For decades, the Savings and Credit Cooperative (SACCO) movement in Kenya has been viewed through a single lens: a quick route to affordable credit. However, a growing liquidity gap and shifting economic realities are forcing a critical rethink. Industry experts now argue that for SACCOs to survive and thrive in 2025 and beyond, they must pivot from being viewed merely as lending machines to becoming the bedrock of sustainable wealth accumulation.
The current model faces a structural challenge. Too often, members treat deposits merely as a stepping stone—a toll fee paid to access a loan. This creates a precarious cycle: funds are deposited, quickly leveraged for credit, and the institution is left managing a loan book that outpaces its liquid capital.
The Liquidity Gap
Recent data paints a clear picture of this imbalance. As of August 31, 2025, SASRA data indicates that while the sector’s deposits stood at Ksh 808.2 billion, the loan book had surged to approximately Ksh 908.9 billion.
Put simply: SACCOs are lending money faster than they are mobilizing it. This trend mirrors the 2023 financial year, where the loan-to-deposit gap hit Ksh 76.4 billion, highlighting the risks of over-lending and under-saving. To bridge this gap, the narrative must shift from “We help you borrow” to “We help you grow.”
The Case for Cooperative Savings
Despite the liquidity pressure, the value proposition for the saver remains unmatched. In an era where commercial banks struggle with high overheads and shareholder demands—often keeping deposit interest rates low (averaging roughly 3% in recent years)—SACCOs are delivering superior returns.
In early 2025, top-tier SACCOs reported dividends on share capital reaching 20% and interest on deposits hitting 12.5%. This alignment of member interests is the sector’s strongest weapon. With SACCOs already holding an estimated 30% of Kenya’s national savings, the potential to deepen this culture is immense—if properly managed.

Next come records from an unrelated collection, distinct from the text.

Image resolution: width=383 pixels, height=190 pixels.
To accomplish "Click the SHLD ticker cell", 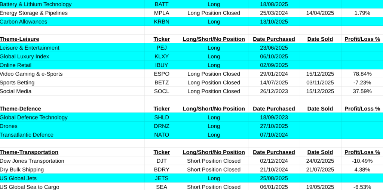I will point(162,117).
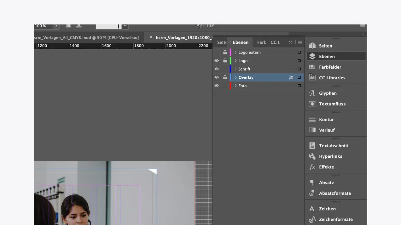This screenshot has width=401, height=225.
Task: Open the Textumfluss panel
Action: (332, 104)
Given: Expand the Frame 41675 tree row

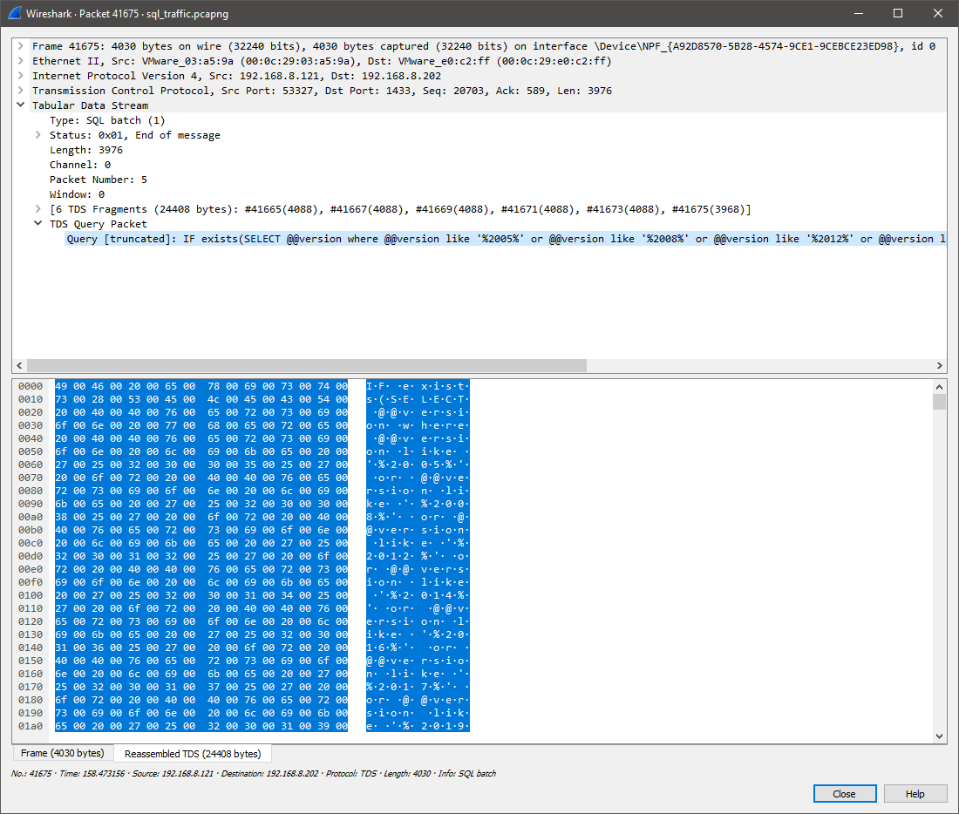Looking at the screenshot, I should 20,46.

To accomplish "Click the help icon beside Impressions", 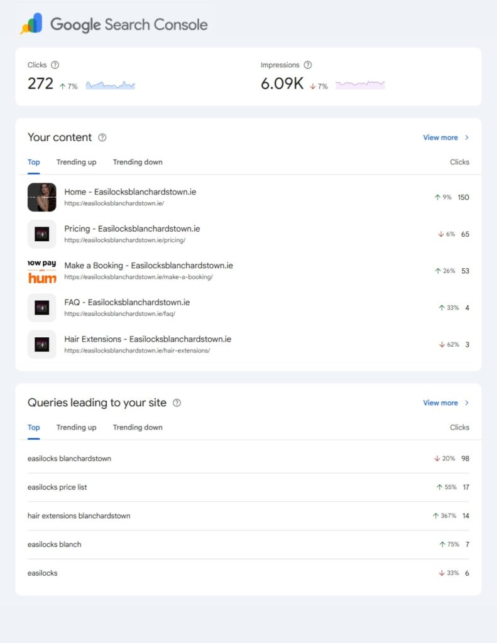I will tap(307, 65).
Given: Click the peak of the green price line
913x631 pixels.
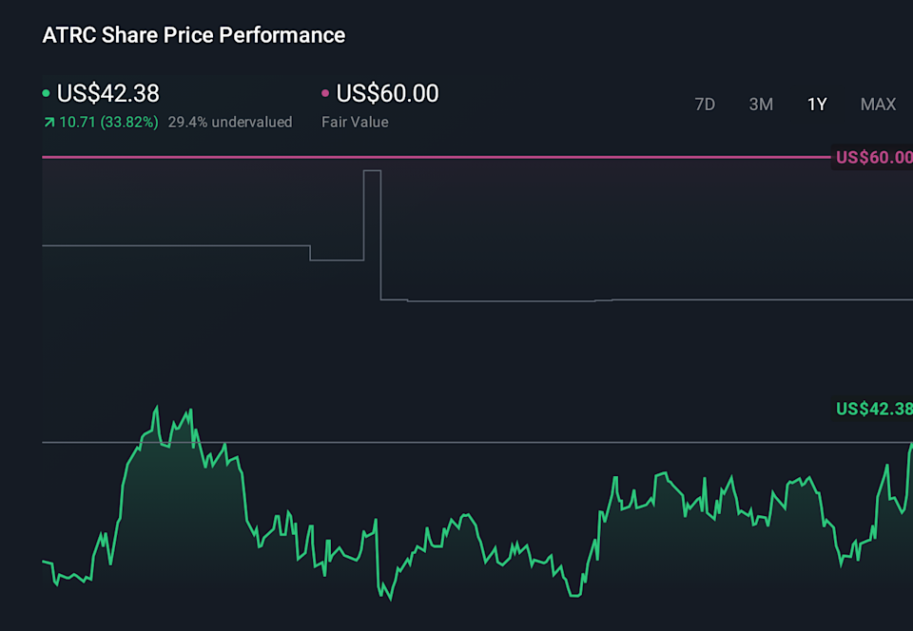Looking at the screenshot, I should (155, 405).
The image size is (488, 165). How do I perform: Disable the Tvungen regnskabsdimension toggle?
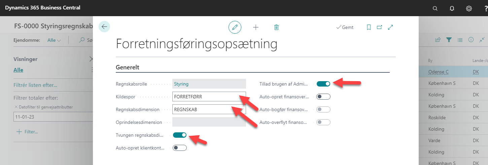pos(180,135)
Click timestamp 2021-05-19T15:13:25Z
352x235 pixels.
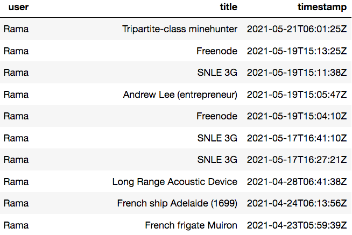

Seven Steps to Spark a Savings Revolution
To dismantle the loan-first mindset, SACCOs must adopt a radical new approach to member engagement:
- The “Save First” Campaign
The onboarding process needs a rebrand. Instead of selling the loan multiplier immediately, new membership drives should emphasize savings as the foundation of wealth. Implementing mandatory or incentivized “starter savings” accounts can set the right tone from day one. - Visibility Through Technology
If members cannot see their money growing, they won’t prioritize it. SACCOs must leverage the digital boom. The 2024 FinAccess survey revealed that mobile usage for SACCO services (70.6%) has overtaken physical branch usage (66.1%). Institutions must deploy apps that visualize tiered savings goals—from children’s accounts to holiday funds—in real-time. - Reward Consistency, Not Just Volume
High-yield accounts should not be the preserve of the wealthy. SACCOs should pro-rate dividends or offer bonus interest to members who save consistently, regardless of the amount. Recognizing discipline encourages long-term retention. - Flip the Credit Model
Currently, loans drive membership. This dynamic should be reversed so that savings drive borrowing. By marketing the “borrowing power” of a healthy savings balance (the 3x or 4x multiplier), SACCOs can position the deposit as the gateway to financial power, rather than a hurdle. - Invest in Financial Literacy
Default rates often stem from poor planning rather than a lack of intent. SACCOs must transition from being passive lenders to active financial coaches. Through workshops and peer budgeting groups, members can be taught a “saving for life” mindset rather than a “borrowing to spend” habit. - Transparency Builds Trust
The liquidity gap mentioned earlier breeds anxiety. SACCOs can counter this by publishing quarterly audits on savings growth and default rates. Transparency is the currency of trust; when members see a stable, well-managed balance sheet, they feel safer parking their long-term capital with the cooperative. - Solve the Liquidity Fear
A major barrier to saving is the fear that money goes into a SACCO and gets “stuck.” To compete with banks and mobile money wallets, SACCOs must design and communicate clear, flexible withdrawal policies for specific savings products, reassuring members that they can access liquidity during emergencies.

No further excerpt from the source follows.